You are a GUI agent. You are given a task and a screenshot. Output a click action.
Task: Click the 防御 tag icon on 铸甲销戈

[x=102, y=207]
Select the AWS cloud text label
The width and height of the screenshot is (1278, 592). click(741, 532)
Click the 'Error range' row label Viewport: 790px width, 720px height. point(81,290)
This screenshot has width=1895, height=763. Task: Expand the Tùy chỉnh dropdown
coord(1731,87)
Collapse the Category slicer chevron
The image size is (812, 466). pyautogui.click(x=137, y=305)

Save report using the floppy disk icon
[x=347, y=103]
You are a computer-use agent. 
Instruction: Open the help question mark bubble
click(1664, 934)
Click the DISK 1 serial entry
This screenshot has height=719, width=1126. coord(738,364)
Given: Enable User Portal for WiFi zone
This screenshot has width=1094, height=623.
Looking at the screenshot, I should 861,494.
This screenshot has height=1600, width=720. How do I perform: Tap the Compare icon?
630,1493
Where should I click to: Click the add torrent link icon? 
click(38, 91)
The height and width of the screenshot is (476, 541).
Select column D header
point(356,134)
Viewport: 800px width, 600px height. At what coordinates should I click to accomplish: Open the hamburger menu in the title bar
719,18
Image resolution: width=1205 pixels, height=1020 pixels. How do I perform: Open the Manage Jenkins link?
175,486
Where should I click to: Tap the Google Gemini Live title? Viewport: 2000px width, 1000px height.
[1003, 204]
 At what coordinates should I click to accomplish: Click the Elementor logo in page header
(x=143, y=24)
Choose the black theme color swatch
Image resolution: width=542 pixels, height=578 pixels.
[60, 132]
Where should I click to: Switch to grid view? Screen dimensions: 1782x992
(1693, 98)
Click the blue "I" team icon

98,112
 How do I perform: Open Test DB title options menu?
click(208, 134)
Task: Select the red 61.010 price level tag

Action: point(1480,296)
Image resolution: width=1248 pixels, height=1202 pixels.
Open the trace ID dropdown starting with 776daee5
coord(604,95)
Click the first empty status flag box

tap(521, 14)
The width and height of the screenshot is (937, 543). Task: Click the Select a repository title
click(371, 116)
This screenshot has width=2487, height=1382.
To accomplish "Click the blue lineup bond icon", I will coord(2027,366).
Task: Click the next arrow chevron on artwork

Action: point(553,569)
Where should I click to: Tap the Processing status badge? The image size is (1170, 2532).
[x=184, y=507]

▶ [ACTIVITY]: Give the listing above again in full, exactly as written.

▶ [OUTPUT BELOW]:
You are a GUI agent. You are given a task and a screenshot. Output a click action.
Task: Click the 防御 tag icon on 铸甲销戈

[x=102, y=207]
Select the AWS cloud text label
The width and height of the screenshot is (1278, 592). click(741, 532)
Click the 'Error range' row label Viewport: 790px width, 720px height. point(81,290)
This screenshot has width=1895, height=763. Task: Expand the Tùy chỉnh dropdown
coord(1731,87)
Collapse the Category slicer chevron
The image size is (812, 466). pyautogui.click(x=137, y=305)

Save report using the floppy disk icon
[x=347, y=103]
You are a computer-use agent. 
Instruction: Open the help question mark bubble
click(1664, 934)
Click the DISK 1 serial entry
This screenshot has height=719, width=1126. coord(738,364)
Given: Enable User Portal for WiFi zone
This screenshot has width=1094, height=623.
Looking at the screenshot, I should 861,494.
This screenshot has height=1600, width=720. How do I perform: Tap the Compare icon?
630,1493
Where should I click to: Click the add torrent link icon? 
click(38, 91)
The height and width of the screenshot is (476, 541).
Select column D header
point(356,134)
Viewport: 800px width, 600px height. At what coordinates should I click to accomplish: Open the hamburger menu in the title bar
719,18
Image resolution: width=1205 pixels, height=1020 pixels. How do I perform: Open the Manage Jenkins link?
175,486
Where should I click to: Tap the Google Gemini Live title? Viewport: 2000px width, 1000px height.
[1003, 204]
 At what coordinates should I click to accomplish: Click the Elementor logo in page header
(x=143, y=24)
Choose the black theme color swatch
Image resolution: width=542 pixels, height=578 pixels.
[60, 132]
Where should I click to: Switch to grid view? Screen dimensions: 1782x992
(1693, 98)
Click the blue "I" team icon

98,112
 How do I perform: Open Test DB title options menu?
click(208, 134)
Task: Select the red 61.010 price level tag

Action: point(1480,296)
Image resolution: width=1248 pixels, height=1202 pixels.
Open the trace ID dropdown starting with 776daee5
coord(604,95)
Click the first empty status flag box

tap(521, 14)
The width and height of the screenshot is (937, 543). Task: Click the Select a repository title
click(371, 116)
This screenshot has width=2487, height=1382.
To accomplish "Click the blue lineup bond icon", I will coord(2027,366).
Task: Click the next arrow chevron on artwork

Action: point(553,569)
Where should I click to: Tap the Processing status badge? The image size is (1170, 2532).
[x=184, y=507]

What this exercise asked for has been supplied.